Anyone who has ever been to a Russian-speaking country knows it doesn’t take long for your acquaintances to ask for (sometimes intimate) details about your family. I flew to Almaty, Kazakhstan this summer to study Russian. The second or third day here, after I had finally recovered from the jetlag, my host mother asked me for all the details. My answers were very scripted, as I was so used to quickly popping this off in class: My father is a mechanic, my mother is a substitute teacher, they divorced when I was ten, I live alone. I have two younger sisters, one is pregnant and has two kids already, the other just graduated from high-school.
This was all normal, even rudimentary. But I wasn’t prepared for what happened next. My host mom quickly told me her husband died two years ago in an accident, leaving her to raise her two kids alone.

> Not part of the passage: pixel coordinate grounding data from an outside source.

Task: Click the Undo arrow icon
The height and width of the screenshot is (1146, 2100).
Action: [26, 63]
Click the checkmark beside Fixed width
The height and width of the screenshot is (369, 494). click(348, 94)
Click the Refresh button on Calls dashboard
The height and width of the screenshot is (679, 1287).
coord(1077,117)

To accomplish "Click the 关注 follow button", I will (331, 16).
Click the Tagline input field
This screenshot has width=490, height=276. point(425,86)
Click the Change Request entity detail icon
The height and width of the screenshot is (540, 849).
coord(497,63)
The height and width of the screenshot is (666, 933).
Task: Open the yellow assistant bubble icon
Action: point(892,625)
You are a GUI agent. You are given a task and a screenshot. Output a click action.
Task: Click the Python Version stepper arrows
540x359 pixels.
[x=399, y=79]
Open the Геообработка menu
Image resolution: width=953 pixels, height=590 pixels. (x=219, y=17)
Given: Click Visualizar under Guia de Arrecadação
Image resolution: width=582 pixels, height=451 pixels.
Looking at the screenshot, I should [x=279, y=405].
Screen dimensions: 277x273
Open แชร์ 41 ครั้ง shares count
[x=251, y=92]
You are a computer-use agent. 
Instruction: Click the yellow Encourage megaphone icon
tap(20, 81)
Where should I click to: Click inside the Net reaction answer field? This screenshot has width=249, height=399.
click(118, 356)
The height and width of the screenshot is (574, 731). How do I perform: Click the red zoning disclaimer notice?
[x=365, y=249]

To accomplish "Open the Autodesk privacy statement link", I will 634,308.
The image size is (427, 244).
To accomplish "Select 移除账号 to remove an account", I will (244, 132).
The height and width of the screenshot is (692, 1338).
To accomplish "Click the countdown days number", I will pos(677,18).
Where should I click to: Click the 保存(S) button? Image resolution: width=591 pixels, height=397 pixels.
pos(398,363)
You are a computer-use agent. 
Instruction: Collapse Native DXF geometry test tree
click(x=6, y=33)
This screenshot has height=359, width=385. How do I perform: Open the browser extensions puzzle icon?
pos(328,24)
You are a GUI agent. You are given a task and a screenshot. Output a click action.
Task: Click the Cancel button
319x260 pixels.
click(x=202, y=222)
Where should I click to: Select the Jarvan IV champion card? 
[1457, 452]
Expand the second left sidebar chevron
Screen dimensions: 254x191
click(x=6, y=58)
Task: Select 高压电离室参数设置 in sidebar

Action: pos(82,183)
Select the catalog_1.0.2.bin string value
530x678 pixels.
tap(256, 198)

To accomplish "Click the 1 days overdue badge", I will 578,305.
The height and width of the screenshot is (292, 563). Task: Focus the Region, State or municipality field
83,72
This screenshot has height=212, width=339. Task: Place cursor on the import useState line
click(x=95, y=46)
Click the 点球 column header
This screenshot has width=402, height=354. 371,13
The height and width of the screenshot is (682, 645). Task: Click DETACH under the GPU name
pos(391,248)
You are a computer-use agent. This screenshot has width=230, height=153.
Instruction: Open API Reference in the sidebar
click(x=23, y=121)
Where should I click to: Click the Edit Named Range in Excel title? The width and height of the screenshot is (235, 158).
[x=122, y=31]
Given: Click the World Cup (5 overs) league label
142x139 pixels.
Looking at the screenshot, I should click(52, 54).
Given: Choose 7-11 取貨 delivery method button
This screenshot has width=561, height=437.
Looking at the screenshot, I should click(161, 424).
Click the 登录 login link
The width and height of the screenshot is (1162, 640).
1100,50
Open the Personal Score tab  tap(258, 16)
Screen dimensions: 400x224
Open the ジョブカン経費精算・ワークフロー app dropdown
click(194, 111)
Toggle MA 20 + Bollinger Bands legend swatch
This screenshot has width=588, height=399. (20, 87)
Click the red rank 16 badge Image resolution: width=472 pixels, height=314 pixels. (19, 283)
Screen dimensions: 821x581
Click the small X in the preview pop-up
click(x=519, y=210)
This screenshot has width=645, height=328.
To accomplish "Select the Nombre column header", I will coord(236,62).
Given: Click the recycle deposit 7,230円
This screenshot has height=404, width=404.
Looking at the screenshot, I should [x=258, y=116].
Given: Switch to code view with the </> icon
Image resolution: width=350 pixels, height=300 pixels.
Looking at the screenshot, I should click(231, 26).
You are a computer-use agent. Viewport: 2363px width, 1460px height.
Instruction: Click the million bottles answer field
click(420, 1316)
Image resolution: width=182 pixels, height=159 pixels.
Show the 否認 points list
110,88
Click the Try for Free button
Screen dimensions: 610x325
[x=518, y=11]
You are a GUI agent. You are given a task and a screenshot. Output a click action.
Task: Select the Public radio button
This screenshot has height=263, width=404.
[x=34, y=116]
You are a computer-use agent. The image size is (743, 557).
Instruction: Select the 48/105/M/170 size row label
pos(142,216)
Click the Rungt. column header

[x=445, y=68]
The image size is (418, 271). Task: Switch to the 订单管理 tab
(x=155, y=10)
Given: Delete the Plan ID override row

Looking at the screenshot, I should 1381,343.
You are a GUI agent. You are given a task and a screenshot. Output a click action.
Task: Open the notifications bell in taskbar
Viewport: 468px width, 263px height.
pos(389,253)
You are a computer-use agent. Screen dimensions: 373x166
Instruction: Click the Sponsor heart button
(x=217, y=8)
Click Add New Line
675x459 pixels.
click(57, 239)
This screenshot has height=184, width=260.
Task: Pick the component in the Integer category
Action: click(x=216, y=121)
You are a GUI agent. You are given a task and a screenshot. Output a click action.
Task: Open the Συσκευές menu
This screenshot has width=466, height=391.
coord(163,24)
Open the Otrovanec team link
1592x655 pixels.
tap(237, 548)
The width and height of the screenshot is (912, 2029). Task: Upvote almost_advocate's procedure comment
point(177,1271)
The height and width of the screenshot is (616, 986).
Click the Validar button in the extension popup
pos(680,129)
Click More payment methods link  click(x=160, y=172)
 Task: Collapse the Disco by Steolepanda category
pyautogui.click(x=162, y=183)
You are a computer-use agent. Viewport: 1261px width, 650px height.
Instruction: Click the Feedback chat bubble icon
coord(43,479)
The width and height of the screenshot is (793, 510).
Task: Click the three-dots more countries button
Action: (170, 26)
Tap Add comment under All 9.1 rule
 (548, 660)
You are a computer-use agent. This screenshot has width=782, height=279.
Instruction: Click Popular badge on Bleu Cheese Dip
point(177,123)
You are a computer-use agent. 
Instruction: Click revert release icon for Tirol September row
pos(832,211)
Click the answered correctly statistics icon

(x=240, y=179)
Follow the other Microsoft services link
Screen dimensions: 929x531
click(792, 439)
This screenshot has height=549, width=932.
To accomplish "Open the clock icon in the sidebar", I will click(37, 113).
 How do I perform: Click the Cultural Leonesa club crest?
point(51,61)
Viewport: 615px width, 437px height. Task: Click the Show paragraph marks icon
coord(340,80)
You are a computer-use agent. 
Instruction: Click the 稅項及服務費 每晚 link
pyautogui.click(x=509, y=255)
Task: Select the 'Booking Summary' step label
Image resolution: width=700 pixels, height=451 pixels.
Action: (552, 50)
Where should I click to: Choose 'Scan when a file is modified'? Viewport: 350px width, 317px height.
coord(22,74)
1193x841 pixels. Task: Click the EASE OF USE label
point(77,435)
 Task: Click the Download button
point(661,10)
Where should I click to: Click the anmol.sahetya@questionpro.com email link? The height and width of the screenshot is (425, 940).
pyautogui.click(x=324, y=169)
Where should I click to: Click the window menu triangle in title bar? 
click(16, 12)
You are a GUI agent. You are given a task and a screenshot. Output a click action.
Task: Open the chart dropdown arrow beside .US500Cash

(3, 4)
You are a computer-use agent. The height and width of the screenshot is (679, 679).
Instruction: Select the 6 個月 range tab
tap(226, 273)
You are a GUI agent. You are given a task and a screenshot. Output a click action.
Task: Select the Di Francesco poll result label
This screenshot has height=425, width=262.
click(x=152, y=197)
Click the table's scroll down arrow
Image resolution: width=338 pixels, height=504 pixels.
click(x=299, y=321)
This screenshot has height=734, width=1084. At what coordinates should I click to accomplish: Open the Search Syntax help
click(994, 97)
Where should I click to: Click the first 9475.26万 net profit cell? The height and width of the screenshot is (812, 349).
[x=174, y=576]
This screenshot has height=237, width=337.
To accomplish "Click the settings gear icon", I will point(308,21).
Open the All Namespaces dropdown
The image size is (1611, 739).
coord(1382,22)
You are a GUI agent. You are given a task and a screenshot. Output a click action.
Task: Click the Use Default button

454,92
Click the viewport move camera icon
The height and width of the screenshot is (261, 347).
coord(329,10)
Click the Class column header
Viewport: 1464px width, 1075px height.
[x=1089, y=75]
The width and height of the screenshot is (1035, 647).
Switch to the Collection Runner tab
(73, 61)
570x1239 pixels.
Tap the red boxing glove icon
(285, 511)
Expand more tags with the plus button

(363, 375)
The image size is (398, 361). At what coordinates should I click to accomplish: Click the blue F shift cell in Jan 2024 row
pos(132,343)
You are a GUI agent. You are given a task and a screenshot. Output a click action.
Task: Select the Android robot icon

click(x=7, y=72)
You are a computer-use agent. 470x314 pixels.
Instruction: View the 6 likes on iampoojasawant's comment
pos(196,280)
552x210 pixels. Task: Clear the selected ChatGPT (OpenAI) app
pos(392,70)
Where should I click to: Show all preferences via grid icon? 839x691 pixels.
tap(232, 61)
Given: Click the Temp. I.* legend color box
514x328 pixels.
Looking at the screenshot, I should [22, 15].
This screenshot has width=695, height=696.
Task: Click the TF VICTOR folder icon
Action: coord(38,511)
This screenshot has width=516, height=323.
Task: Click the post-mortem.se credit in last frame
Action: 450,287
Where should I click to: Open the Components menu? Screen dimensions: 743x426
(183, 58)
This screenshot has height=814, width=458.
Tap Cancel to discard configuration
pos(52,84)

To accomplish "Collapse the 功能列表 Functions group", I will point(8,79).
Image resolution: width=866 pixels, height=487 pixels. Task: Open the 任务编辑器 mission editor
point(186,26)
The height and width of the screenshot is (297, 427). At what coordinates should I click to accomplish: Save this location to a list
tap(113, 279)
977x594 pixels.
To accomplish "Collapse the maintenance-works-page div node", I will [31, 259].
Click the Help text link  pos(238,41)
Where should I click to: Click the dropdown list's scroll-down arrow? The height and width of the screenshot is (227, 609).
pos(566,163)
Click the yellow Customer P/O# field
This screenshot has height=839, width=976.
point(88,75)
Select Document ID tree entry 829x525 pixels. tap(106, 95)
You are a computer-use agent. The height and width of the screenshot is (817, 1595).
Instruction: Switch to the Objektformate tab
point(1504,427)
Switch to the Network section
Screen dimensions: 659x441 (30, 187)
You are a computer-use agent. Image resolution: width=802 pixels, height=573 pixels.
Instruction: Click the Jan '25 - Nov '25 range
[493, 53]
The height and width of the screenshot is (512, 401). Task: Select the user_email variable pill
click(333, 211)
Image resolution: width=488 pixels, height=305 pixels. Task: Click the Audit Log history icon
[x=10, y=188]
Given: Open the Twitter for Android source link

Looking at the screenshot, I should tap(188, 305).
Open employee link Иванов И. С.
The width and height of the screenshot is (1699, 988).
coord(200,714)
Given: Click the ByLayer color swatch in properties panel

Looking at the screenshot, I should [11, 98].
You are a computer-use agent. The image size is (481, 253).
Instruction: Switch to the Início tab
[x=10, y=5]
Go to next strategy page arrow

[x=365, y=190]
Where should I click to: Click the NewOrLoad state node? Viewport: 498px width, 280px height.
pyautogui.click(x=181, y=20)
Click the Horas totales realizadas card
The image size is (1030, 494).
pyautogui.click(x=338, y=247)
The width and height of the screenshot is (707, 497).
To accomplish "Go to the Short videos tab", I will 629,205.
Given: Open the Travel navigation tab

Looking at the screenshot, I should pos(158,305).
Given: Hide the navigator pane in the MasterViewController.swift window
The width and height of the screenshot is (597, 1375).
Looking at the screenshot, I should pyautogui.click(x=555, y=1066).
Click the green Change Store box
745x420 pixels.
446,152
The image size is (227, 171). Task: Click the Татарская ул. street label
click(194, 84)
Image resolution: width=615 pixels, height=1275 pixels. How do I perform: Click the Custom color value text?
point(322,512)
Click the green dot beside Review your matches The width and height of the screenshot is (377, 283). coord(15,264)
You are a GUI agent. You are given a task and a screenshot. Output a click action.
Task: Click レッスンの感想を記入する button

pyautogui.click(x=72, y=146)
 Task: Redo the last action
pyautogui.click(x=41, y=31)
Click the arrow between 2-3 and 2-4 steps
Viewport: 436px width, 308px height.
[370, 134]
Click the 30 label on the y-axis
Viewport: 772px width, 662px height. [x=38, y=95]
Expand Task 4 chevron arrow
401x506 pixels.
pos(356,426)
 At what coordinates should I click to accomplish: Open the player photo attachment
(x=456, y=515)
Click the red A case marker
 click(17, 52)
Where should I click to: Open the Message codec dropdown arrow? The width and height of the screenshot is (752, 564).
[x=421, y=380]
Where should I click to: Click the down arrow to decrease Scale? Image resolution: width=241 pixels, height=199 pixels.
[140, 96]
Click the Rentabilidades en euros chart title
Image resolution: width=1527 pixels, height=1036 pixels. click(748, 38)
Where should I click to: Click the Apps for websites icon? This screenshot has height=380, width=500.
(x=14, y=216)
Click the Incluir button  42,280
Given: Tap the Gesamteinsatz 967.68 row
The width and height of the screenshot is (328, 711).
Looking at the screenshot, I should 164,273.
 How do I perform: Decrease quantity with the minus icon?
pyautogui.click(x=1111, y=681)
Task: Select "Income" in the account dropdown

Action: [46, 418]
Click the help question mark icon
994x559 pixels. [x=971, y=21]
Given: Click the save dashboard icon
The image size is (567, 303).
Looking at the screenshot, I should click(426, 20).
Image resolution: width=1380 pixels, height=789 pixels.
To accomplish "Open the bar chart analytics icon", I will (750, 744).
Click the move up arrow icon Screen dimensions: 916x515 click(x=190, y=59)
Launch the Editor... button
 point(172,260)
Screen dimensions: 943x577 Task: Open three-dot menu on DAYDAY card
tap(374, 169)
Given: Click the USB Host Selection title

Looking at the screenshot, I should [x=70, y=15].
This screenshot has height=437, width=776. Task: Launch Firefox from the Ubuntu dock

I was stunned, and I’ve thought a lot about my awkward, quick response since then: izvinite, kak grustno (“I’m sorry, how sad”). If I said this in English it would sound blunt and dismissive. I immediately hoped my childish Russian saved me from appearing rude. This will be my fourth year studying Russian, and in that moment I actually felt like a four-year-old. But I think she understood from the look on my face that I was affected by her loss. I didn’t know how to tell her what I really wanted to say: I see your pain and I’m sorry. The world is both generous and cruel. It’s a testament to your strength that you were able to keep going, raising two great kids despite it all. I thought about telling her about the people I’ve lost in my life, but I wasn’t equipped for that in Russian either — at this point I count it as a victory if I can order food at a restaurant without messing something up — so I just remained in silence. Her follow-up, my dolzhny prodolzhat’ zhit’ (“We have to keep living”) said everything that needed to be said.
Later, after the awkwardness of our initial conversation faded, I asked about her family again. And that’s when I realized that she wasn’t trying to make me feel awkward by talking about her loss. She was sharing something very important with me, a part of herself. I figured the only way I could show that I appreciated her was to ask more and more questions. She loves talking about her family, especially her sons, and with good reason. They are wonderfully smart, so generous and forgiving. The youngest boy even gave up his bed for me, the goofy American. At the end of this conversation my host mom said, a ty moi tretii syn (“and you are my third son”). I still can’t think of a better compliment.
My biggest takeaway from studying Russian abroad is the most important things are often the most difficult to talk about, especially in a foreign language — but you have to keep trying. Learning a new language is not just learning how to read newspapers from a different place or getting A’s on your tests. It’s about connection, understanding that love, loss, and strength are universal.